2012-01-11 Thread Stephen Farrell


Hi,

During the IESG internal review of this I asked whether
or not there was interest in trying to tackle end to
end security for AVPs. I do know there is at least some
interest in that but its not clear there's enough to
warrant including it in the re-charter so I said I'd
ask when the recharter went out for review...

So - anyone interested in DIME solving that problem?
(And willing and able to help do the work of course.)
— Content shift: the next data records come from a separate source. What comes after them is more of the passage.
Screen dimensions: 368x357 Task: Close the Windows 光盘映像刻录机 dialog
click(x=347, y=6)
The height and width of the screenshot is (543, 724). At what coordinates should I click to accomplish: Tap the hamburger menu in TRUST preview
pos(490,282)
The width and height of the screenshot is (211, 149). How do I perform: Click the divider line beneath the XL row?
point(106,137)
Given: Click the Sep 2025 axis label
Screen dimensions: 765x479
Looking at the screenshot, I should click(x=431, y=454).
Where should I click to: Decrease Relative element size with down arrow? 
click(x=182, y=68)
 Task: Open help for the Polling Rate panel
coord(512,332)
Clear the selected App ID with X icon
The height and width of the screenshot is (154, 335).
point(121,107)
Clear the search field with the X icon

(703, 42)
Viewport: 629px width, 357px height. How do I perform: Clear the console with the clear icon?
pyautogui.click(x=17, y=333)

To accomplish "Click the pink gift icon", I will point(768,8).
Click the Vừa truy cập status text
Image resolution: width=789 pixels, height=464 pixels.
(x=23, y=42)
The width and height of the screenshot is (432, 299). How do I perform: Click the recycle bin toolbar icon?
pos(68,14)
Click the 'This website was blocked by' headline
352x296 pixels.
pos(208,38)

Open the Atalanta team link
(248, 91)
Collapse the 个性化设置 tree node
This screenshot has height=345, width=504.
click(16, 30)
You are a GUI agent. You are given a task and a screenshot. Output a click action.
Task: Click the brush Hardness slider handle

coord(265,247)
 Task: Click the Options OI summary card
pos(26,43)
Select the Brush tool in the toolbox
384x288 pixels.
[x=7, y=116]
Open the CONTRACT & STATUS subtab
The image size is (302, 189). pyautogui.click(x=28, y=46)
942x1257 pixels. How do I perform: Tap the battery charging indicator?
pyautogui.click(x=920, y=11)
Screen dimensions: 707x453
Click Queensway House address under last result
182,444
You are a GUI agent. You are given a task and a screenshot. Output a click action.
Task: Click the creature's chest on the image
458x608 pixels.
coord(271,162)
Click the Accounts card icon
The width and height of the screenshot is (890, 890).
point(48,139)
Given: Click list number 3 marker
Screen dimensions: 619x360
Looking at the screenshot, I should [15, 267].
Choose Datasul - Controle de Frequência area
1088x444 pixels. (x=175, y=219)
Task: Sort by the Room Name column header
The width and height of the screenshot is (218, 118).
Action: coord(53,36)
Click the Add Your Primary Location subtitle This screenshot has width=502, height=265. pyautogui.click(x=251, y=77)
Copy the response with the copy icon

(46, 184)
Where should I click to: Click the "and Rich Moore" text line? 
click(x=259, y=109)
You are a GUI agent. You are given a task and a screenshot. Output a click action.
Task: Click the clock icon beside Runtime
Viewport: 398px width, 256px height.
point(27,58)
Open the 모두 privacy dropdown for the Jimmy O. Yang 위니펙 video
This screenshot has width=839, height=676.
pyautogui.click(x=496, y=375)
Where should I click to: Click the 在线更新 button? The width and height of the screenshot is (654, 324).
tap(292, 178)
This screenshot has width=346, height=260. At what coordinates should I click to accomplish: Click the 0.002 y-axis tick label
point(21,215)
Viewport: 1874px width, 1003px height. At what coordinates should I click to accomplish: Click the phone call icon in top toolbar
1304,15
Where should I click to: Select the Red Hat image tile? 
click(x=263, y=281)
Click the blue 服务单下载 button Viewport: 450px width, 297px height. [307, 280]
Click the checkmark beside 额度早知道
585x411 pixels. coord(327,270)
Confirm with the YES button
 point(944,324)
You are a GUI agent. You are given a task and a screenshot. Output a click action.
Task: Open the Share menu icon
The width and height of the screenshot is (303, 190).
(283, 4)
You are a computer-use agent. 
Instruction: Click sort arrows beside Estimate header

As of now, Diameter really only has hop-by-hop security
which is ok in many cases but far from ideal (wearing
my security hat) in some.

Thanks,
Stephen.

On 01/11/2012 04:37 PM, IESG Secretary wrote:

A modified charter has been submitted for the Diameter Maintenance and
Extensions (dime) working group in the Operations and Management Area of
the IETF.  The IESG has not made any determination as yet.  The modified
charter is provided below for informational purposes only.  Please send
your comments to the IESG mailing list (i...@ietf.org) by Wednesday,
January 18, 2012.

Diameter Maintenance and Extensions (dime)
-
Current Status: Active

Last Modified: 2012-01-10

Chairs:
 Lionel Morandlionel.mor...@orange-ftgroup.com
 Jouni Korhonenjouni.korho...@nsn.com

Operations and Management Area Directors:
 Dan Romascanudroma...@avaya.com
 Ronald Bonicarbon...@juniper.net

Operations and Management Area Advisor:
 Dan Romascanudroma...@avaya.com

Mailing Lists:
 General Discussion: d...@ietf.org
 To Subscribe:   https://www.ietf.org/mailman/listinfo/dime
 Archive:
http://www.ietf.org/mail-archive/web/dime/current/maillist.html

Description of Working Group:

The Diameter Maintenance and Extensions WG will focus on maintenance and
extensions to the Diameter protocol required to enable its use for
authentication, authorization, accounting, charging in network access,
provisioning of configuration information within the network, and for
new AAA session management uses within the extensibility rules of the
Diameter base protocol.

The DIME working group plans to address the following items:

- Maintaining and/or progressing, along the standards track, the
Diameter Base protocol and Diameter Applications. This includes
extensions to Diameter Base protocol that can be considered as enhanced
features or bug fixes.

- Diameter application design guideline. This document will provide
guidelines for design of Diameter extensions. It will detail when to
consider reusing an existing application and when to develop a new
application.

- Protocol extensions for the management of Diameter entities. This work
focuses on the standardization of Management Information Bases (MIBs) to
configure Diameter entities (such as the Diameter Base protocol or
Diameter Credit Control nodes). The usage of other management protocols
for configuring Diameter entities may be future work within the group.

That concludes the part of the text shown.